Erasing Command-Line Arguments

Proone instance processes may look suspicious because the cmdline string contains long base64 strings. Modification of cmdline is platform-specific. Linux: Zero-fill all main() argv elements after index 0, as per ps(1):
command with all its arguments as a string. Modifications to the arguments may be shown.
This allows Proone to hide its command-line arguments from process listings after startup. Linux: Use getifaddrs(3) to query link-local addresses.

Known Issues and Bugs

Musl SOCKETCALL Bug

In early development, Musl was considered for the libc implementation due to its benefits over uClibc. However, development encountered a critical bug:
  • Issue: Musl SOCKETCALL bug
  • Resolution: Abandoned Musl immediately after discovery
  • Current: Using alternative libc implementations

Mbed TLS getrandom() Blocks

Issue: Mbed TLS #3551 Mbed TLS uses getrandom() to initialize CTR_DRBG contexts. On systems where the function is not available, the library falls back to /dev/urandom, which never blocks. This contrasts with the blocking behavior of getrandom(). Solution: Implemented prne_mbedtls_entropy_init() to modify the factory function for creating CTR_DRBG contexts so the library always uses /dev/urandom.
// Implementation prioritizes availability over cryptographic perfection
// Acceptable for Proone's use case (hiding characteristics, not protecting secrets)
ssize_t prne_geturandom(void *buf, const size_t len) {
  const int fd = open("/dev/urandom", O_RDONLY);
  ssize_t ret;
  int save_errno;
  
  if (fd < 0) {
    return -1;
  }
  ret = read(fd, buf, len);
  save_errno = errno;
  close(fd);
  errno = save_errno;
  
  return ret;
}
Note: This would be unacceptable if Proone handled sensitive data, but the main purpose of TLS is to hide traffic characteristics from law enforcement and ISPs.

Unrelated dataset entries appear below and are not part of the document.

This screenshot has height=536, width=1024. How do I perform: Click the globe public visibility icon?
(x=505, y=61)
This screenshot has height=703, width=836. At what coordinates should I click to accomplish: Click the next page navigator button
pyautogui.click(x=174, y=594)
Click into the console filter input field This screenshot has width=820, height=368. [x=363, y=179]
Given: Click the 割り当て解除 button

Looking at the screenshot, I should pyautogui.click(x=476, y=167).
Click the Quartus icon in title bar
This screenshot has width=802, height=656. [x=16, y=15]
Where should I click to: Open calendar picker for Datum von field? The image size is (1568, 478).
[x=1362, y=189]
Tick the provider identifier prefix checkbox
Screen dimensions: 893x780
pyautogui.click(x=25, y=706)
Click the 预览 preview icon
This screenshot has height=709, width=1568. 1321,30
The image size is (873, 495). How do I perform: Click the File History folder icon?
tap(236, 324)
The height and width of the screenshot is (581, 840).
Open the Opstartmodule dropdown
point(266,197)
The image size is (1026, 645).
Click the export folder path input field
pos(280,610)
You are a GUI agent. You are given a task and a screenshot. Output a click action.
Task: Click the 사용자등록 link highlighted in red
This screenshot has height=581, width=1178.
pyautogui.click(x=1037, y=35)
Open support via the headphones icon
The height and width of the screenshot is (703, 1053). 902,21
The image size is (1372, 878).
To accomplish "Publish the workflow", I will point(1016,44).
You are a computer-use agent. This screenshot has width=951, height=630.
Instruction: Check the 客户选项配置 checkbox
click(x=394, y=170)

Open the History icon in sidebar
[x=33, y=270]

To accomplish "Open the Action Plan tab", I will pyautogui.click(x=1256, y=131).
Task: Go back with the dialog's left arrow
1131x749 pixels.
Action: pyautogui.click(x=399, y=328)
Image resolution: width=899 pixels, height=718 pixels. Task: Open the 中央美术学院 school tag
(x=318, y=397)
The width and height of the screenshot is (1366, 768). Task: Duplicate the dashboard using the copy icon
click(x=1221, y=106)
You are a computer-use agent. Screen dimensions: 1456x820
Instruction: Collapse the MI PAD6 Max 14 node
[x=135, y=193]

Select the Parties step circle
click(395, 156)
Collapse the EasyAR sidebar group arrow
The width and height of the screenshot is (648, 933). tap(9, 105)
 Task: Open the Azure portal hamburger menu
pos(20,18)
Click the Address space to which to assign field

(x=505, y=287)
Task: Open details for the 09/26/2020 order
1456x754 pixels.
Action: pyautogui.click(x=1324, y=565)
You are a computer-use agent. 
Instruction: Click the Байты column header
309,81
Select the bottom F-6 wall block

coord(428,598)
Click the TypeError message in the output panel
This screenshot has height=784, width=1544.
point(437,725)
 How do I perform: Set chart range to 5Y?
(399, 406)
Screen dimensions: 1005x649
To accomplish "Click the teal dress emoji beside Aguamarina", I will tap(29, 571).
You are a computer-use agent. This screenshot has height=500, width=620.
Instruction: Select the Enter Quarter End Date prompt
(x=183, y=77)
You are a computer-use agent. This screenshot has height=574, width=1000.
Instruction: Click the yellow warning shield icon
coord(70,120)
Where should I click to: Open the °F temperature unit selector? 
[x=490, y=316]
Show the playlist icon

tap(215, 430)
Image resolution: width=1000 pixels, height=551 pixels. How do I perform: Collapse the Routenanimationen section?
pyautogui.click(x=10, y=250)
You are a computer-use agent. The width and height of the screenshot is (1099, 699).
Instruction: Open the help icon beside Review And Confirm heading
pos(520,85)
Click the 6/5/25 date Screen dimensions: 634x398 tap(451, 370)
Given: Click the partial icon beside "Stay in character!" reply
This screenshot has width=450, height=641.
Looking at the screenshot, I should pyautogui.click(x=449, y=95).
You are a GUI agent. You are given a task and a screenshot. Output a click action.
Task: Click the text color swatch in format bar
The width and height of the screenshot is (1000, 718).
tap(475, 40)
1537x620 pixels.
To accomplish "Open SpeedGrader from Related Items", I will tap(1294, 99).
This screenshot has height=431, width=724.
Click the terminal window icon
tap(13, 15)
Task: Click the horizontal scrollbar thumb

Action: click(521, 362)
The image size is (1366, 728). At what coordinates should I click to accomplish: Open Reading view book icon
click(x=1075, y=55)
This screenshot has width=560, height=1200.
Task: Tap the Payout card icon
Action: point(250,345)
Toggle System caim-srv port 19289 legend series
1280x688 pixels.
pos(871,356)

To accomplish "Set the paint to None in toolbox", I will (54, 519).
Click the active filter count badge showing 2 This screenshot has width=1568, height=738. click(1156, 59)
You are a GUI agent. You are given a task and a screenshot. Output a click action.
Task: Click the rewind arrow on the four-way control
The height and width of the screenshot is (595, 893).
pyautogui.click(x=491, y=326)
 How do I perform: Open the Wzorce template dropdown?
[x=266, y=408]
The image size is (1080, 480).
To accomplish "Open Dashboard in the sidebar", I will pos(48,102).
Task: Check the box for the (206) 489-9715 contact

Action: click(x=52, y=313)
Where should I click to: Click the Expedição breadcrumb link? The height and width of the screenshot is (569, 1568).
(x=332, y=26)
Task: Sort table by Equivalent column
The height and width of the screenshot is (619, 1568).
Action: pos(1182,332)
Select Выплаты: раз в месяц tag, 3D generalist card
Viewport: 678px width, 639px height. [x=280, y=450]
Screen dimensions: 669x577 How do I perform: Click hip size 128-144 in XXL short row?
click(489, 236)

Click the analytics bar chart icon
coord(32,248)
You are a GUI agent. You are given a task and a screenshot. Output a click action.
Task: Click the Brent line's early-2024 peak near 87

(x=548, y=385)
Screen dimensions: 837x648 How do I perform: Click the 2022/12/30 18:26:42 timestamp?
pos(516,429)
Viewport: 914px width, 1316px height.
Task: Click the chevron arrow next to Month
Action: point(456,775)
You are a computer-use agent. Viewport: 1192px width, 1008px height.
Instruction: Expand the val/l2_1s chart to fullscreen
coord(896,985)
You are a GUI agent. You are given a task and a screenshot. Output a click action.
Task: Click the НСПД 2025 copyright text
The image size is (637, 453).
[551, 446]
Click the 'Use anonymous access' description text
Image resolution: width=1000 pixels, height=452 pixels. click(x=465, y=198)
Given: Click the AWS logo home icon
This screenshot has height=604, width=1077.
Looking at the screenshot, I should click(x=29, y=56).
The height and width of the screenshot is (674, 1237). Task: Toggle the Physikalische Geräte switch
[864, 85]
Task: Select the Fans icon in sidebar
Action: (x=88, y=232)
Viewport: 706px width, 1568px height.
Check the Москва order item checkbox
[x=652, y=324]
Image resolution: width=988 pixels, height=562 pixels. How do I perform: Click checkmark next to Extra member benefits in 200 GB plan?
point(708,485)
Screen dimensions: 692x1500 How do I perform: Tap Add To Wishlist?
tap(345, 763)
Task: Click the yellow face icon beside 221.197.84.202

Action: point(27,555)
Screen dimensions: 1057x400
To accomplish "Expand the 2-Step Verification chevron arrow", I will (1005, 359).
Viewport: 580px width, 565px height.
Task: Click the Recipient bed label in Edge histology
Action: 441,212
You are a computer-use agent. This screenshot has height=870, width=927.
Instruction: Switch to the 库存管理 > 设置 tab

Pthsem’s Improper Use of FD_SET()

Calling FD_SET() with a negative fd value is undefined behavior. Pthsem uses select() for internal scheduling and doesn’t check fd values in pth_poll(). Problem: Calling pth_poll() with pollfd containing negative fds results in undefined behavior because values are propagated to FD_SET(). uClibc crashes with SIGBUS, while Glibc on x86 handles it gracefully. Solution: Implemented prne_pth_poll() which transparently filters out pollfd elements with negative fd values before passing to pth_poll().
// Wrapper that filters invalid fds
int prne_pth_poll(struct pollfd *fds, nfds_t nfds, int timeout) {
  // Filter out negative fds before calling pth_poll()
  // Implementation details in util_rt.c
}

Optimization Opportunities

Use Lightweight Crypto

RSA keys are at least 2048 bits long, increasing executable size. Consider using elliptic-curve based alternatives to reduce binary size. Potential savings:
  • Smaller key sizes with equivalent security
  • Faster operations on embedded devices
  • Reduced memory footprint

Put Mbed TLS on Diet

The build is not lightweight because Mbed TLS library is extensive. Proone is tested using default Mbed TLS config included in Buildroot, but size reduction may be achieved by disabling unnecessary features: Features to disable:
  • Threading support
  • DTLS (Datagram TLS)
  • TLS Renegotiation
  • ZLIB compression

Don’t Build Clean-up Code

Disabling clean-up code for release builds is a widely accepted technique to reduce code size. Rationale:
  • Proone does not expect user intervention
  • SIGINT handling is for debugging purposes only
  • Removing signal handling provides additional size reduction
Implementation:
#ifndef RELEASE_BUILD
  // Clean-up code only in debug builds
  signal(SIGINT, cleanup_handler);
#endif

Using SSH Subchannel for Binary Transfer

Data transfer over SSH sessions can be optimized by using separate SSH channels. Current method: Uses commands like echo and base64 available on the host. This is slow and expensive, even for regular PCs, but it’s the only feasible method for telnet connections. Proposed optimization for SSH: Once command availability is checked, open a separate channel for data transfer:
# Direct binary transfer
ssh user@host "cat > file" < file

# Or compressed
gzip -c file | ssh user@host "gzip -cd > file"
Benefits:
  • Significantly faster transfers
  • Lower CPU usage
  • No encoding overhead

Threading Model

Cooperative vs. Preemptive Threading

Proone employs cooperative threading to:
  • Limit execution to one physical thread
  • Ease programming complexity
Rationale: Majority of embedded devices (especially vulnerable ones) have one physical thread, so there’s no benefit from preemptive threading.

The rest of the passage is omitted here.